» **JOB ITEM**
Can you write out, character for character, the rows from the line containing "This screenshot has height=574, width=522." through the line containing "remove-button: Remove is", including both of those lines?

BEGIN SUPPLIED INFORMATION

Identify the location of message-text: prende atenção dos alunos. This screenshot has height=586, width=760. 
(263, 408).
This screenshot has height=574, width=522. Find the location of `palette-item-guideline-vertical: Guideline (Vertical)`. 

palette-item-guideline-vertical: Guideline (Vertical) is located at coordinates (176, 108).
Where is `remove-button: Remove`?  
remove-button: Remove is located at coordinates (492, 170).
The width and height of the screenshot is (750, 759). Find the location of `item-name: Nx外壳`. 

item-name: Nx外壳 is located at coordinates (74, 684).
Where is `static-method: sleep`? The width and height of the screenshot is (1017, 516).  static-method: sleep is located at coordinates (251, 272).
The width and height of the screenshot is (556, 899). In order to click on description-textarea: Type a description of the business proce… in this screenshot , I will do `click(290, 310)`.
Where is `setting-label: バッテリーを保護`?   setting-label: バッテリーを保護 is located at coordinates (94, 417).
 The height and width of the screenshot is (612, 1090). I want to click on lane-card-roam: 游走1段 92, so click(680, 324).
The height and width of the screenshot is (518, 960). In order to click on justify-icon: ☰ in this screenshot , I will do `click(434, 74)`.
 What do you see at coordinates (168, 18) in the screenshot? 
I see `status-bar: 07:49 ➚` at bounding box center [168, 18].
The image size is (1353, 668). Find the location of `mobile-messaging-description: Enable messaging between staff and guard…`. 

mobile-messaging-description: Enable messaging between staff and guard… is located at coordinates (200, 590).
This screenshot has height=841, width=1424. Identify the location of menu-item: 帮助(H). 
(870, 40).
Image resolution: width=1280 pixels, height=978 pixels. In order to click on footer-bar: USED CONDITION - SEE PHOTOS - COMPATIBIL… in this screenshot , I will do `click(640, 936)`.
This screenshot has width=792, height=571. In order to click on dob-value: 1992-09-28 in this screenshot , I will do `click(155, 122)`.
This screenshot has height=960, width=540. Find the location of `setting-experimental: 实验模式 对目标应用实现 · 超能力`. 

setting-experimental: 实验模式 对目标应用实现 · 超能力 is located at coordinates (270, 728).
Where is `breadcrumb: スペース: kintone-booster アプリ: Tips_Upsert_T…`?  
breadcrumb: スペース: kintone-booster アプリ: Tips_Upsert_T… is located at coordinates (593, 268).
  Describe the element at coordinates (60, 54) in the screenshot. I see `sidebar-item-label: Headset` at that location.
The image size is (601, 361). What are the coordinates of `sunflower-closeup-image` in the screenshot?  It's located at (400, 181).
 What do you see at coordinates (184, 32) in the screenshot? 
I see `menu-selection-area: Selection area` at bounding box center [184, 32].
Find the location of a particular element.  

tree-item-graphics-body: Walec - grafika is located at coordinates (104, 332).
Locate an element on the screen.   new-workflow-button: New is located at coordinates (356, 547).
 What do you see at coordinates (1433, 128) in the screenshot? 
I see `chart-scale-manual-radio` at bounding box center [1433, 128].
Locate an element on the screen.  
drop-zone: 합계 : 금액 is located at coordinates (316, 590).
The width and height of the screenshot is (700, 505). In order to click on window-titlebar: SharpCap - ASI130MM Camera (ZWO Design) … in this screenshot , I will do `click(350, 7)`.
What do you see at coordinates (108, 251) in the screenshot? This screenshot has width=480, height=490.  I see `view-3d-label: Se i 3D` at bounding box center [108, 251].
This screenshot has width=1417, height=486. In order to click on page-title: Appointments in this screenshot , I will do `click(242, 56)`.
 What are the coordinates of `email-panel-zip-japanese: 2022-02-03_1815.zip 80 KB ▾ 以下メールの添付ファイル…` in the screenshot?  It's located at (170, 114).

END SUPPLIED INFORMATION

» **SOLUTION TO THIS PROBLEM**
This screenshot has height=574, width=522. Find the location of `palette-item-guideline-vertical: Guideline (Vertical)`. 

palette-item-guideline-vertical: Guideline (Vertical) is located at coordinates (176, 108).
Where is `remove-button: Remove`?  
remove-button: Remove is located at coordinates (492, 170).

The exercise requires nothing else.